As you can see, it has two methods called serialize and deserialize. Each of these methods use the Jackson’s ObjectMapper for conversion.

There is also a class named JavaTypeHandler which helps you get the Type of the object you’re trying to serialize.

final class JavaTypeHandler {

    static <T> JavaType getJavaType(Class<T> clazz) {
        return TypeFactory.defaultInstance().constructType(clazz);
    }

}

Consequently, we would also need a class which returns us a RedisTemplate which utilizes this serializer.
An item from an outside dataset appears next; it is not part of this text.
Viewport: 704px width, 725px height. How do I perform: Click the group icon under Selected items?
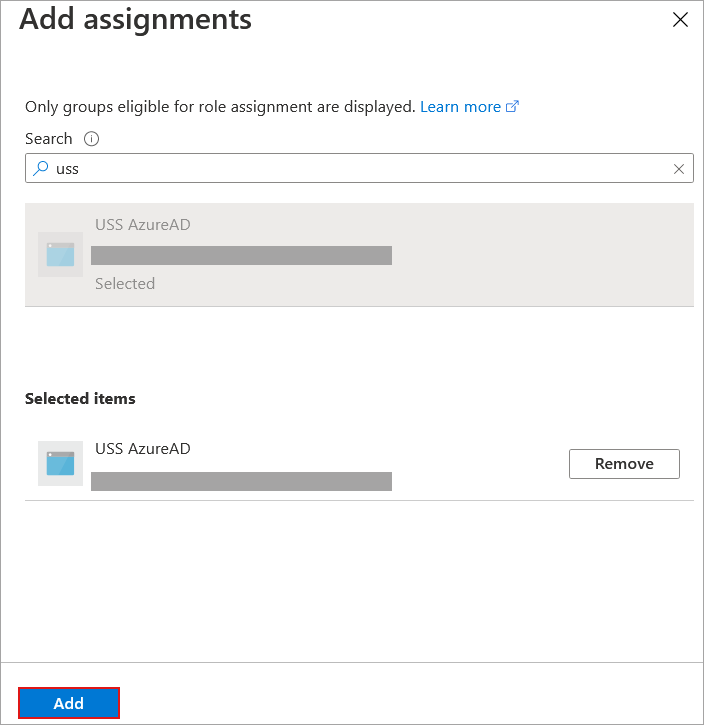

I would name this class RedisSerializationBuilder.

public final class RedisSerializationBuilder {

    public static <T> RedisTemplate<String, T> getNormalRedisTemplate(final LettuceConnectionFactory factory, final Class<T> clazz) {
        JsonRedisSerializer<T> jsonRedisSerializer = new JsonRedisSerializer<>(clazz);

        RedisTemplate<String, T> redisTemplate = new RedisTemplate<>();
        redisTemplate.setConnectionFactory(factory);
        redisTemplate.setDefaultSerializer(RedisSerializer.json());
        redisTemplate.setKeySerializer(RedisSerializer.string());
        redisTemplate.setValueSerializer(RedisSerializer.string());
        redisTemplate.setHashKeySerializer(RedisSerializer.string());
        redisTemplate.setHashValueSerializer(jsonRedisSerializer);
        redisTemplate.afterPropertiesSet();
        return redisTemplate;
    }

}

Notice that the above method will return you a template specific to a particular domain model(in our case, the User) using Generics. It also specifies what connection factory is to be used, what should be the default key/value/hashKey/hashValue serializers.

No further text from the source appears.